L'utilisation des agents biologiques (anticorps monoclonaux) bloquant les cytokines a révolutionné la prise en charge d'un certain nombre de maladies systémiques, notamment la polyarthrite rhumatoïde de l'adulte, les arthrites idiopathiques juvéniles et les maladies inflammatoires du tube digestif, et notamment la maladie de Crohn. L'une des cytokines les plus étudiées est le TNF alpha. Mais, l'utilisation des anticorps anti-TNF augmente le risque de tuberculose, ce qui n'est pas une surprise, eu égard au rôle physiologique du TNF dans la défense anti- mycobactérie. Les recommandations actuelles, i.e. l'arrêt des anticorps anti-TNF lorsque les patients développent une tuberculose, comportent un risque vital lié à l'exacerbation de la réponse inflammatoire granulomateuse dépendante du TNF.
Dans ce cadre, une observation particulièrement informative a été rapportée à l’ICAAC dans un symposium sur les complications infectieuses des thérapeutiques immunomodulatrices ciblées. Une jeune femme de 29 ans d'origine africaine traitée pour une polyarthrite rhumatoïde par anticorps monoclonal (adalimumab, ADA) a développé une tuberculose pulmonaire avancée. Malgré l'arrêt du blocage de la voie TNF et d'une chimiothérapie antituberculeuse adaptée, la patiente s'est aggravée et a nécessité une ventilation mécanique. Une biopsie à ciel ouvert a révélé des granulomes importants avec caséum. Le génotypage a montré que la souche était sensible à l'isoniazide et à la Rifadine. L'ADA 160 mg associé à de la méthylprednisolone (2 mg/kilo de poids corporel et par jour), a été repris à J17 après le diagnostic de tuberculose en s'inspirant des doses proposées dans la maladie de Crohn.

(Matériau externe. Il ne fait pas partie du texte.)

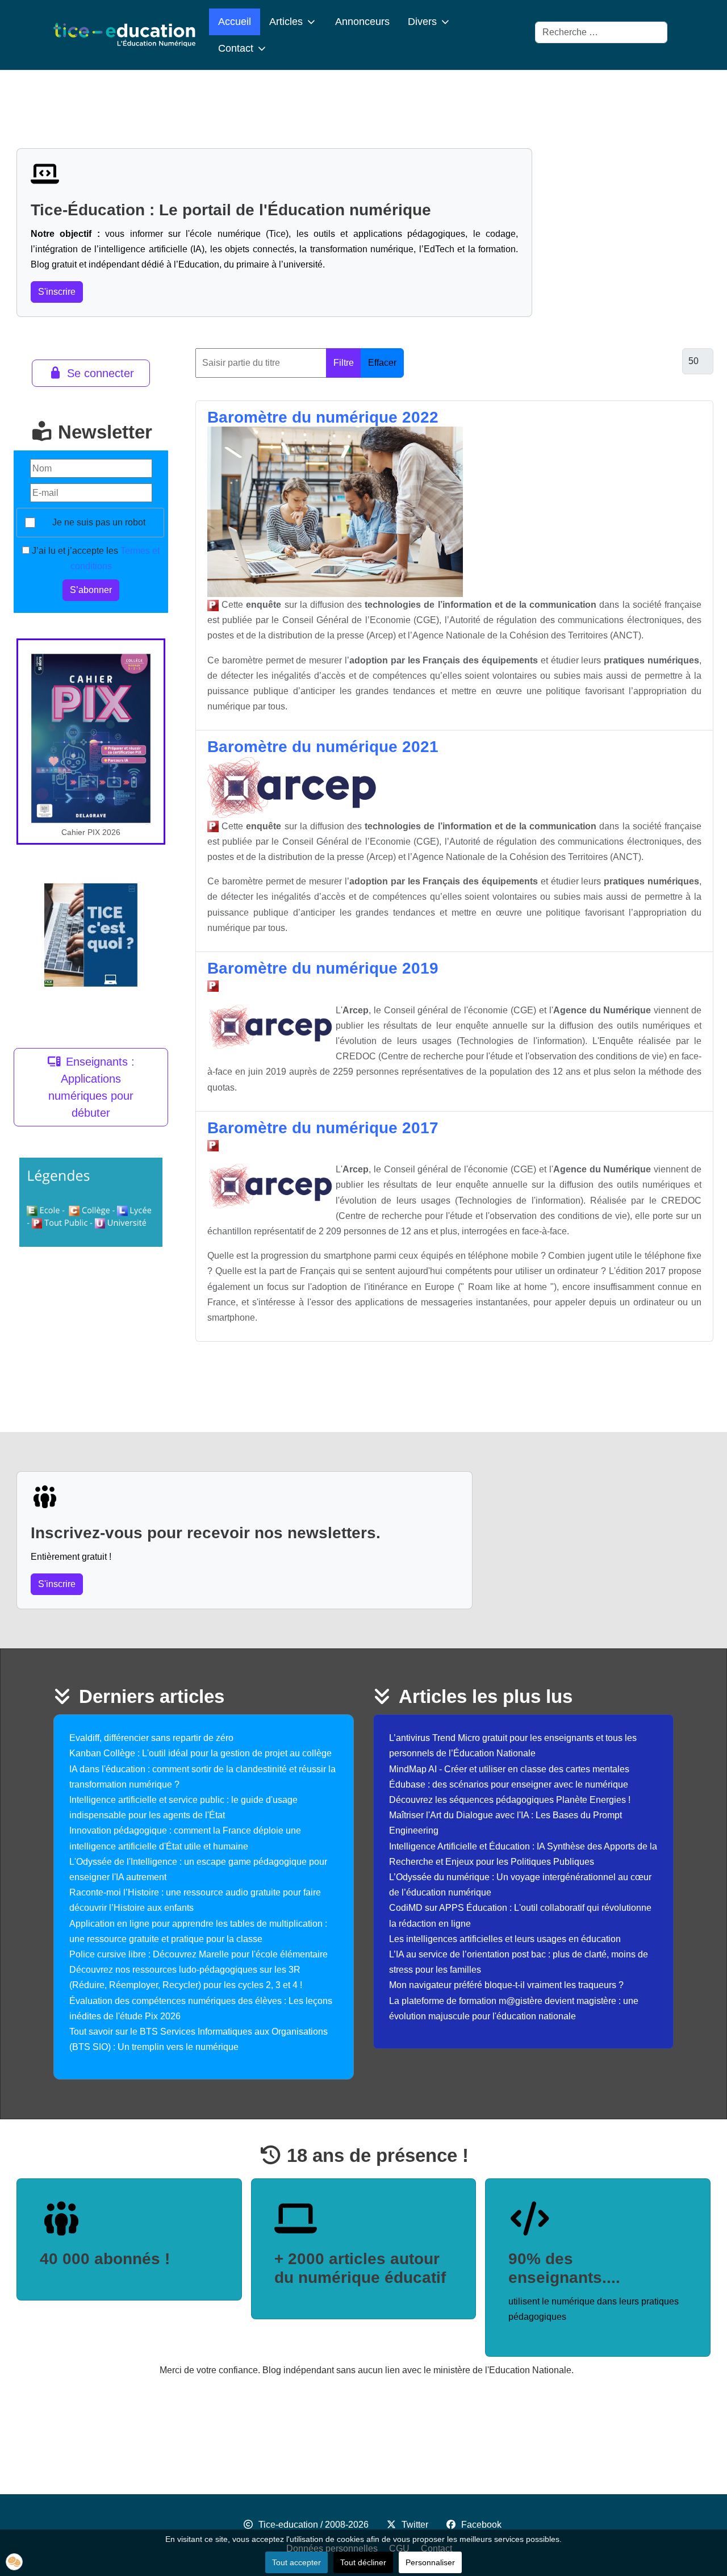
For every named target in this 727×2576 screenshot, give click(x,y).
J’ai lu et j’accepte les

De façon paradoxale, la patiente s’est améliorée très rapidement avec une extubation rendue possible après 12 jours. La corticothérapie a été rapidement arrêtée. Les cultures étaient négatives après la première semaine de traitement antibiotique.
Au total, la reprise du blocage de la voie TNF représentait la solution adaptée au problème de cette patiente et elle n'a pas compromis la réponse microbiologique au traitement antituberculeux. Ainsi, l'arrêt des anticorps monoclonaux constitue un véritable danger en cas de tuberculose pulmonaire et les recommandations officielles méritent d'être reconsidérées.